Surgical approaches to the temporal region for resection of tumors is challenging due to the anatomic complexity and, in particular, understanding of the critical subcortical white matter. Knowledge of the location of white matter fiber tracts and delicate vessels is essential in preventing complications. As a result, accurate navigation, planning and trajectory are necessary in designing a safe corridor for resection.
We describe here a 49-year-old male with a history of right mesial temporal lobe mass since 2012, with concomitant intractable seizures. MRI showed heterogeneous internal enhancement and multiple internal calcifications, resulting in local mass effect with uncal herniation.

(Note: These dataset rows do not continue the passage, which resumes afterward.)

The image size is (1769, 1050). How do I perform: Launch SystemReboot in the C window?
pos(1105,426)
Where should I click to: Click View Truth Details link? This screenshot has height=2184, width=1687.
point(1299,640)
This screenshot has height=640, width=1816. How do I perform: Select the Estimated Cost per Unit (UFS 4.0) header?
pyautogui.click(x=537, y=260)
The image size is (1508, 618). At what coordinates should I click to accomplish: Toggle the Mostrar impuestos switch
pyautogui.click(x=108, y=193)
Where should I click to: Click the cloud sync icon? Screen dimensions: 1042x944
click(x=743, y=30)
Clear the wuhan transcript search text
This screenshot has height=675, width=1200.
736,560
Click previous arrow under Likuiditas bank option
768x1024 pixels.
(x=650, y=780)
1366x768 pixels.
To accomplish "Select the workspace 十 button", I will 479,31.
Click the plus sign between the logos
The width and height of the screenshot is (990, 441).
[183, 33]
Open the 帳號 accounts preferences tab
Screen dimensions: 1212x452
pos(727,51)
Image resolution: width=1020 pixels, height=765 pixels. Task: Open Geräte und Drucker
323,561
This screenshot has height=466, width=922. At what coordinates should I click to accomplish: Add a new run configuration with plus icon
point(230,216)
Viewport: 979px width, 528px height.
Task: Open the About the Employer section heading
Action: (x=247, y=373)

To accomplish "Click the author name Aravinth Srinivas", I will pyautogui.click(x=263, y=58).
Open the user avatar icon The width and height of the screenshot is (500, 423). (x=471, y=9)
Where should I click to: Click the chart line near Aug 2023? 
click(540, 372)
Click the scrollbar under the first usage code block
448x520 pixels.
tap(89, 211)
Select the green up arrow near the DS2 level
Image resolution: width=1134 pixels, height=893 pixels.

DTI showed lateral deviation of the Inferior Longitudinal Fasciculus (ILF) and focally diminished anisotropy of the uncinate. The findings were consistent with a WHO grade I pilocytic astrocytoma. BrightMatter Plan software (Synaptive Medical, Toronto, Canada) was then used to plan a trajectory for insertion of a port system (NICO BrainPath, Indianapolis, IN). Complete resection of the tumor, along with partial temporal lobectomy and amygdalohippocampectomy was performed to treat the seizure focus.
To our knowledge, this is the first reported case of a temporal lobectomy and amygdalohippocampectomy using a port technique, in particular, one that demonstrates recovery of the critical (ILF and uncinate fasciculus) subcortical white matter tracts. The combination of real-time, rapid, geometrically accurate 3D-planning of white matter tracts is imperative, especially in conjunction with minimally invasive approaches, thereby offering a new, safer perspective into the approach of temporal lobe lesions.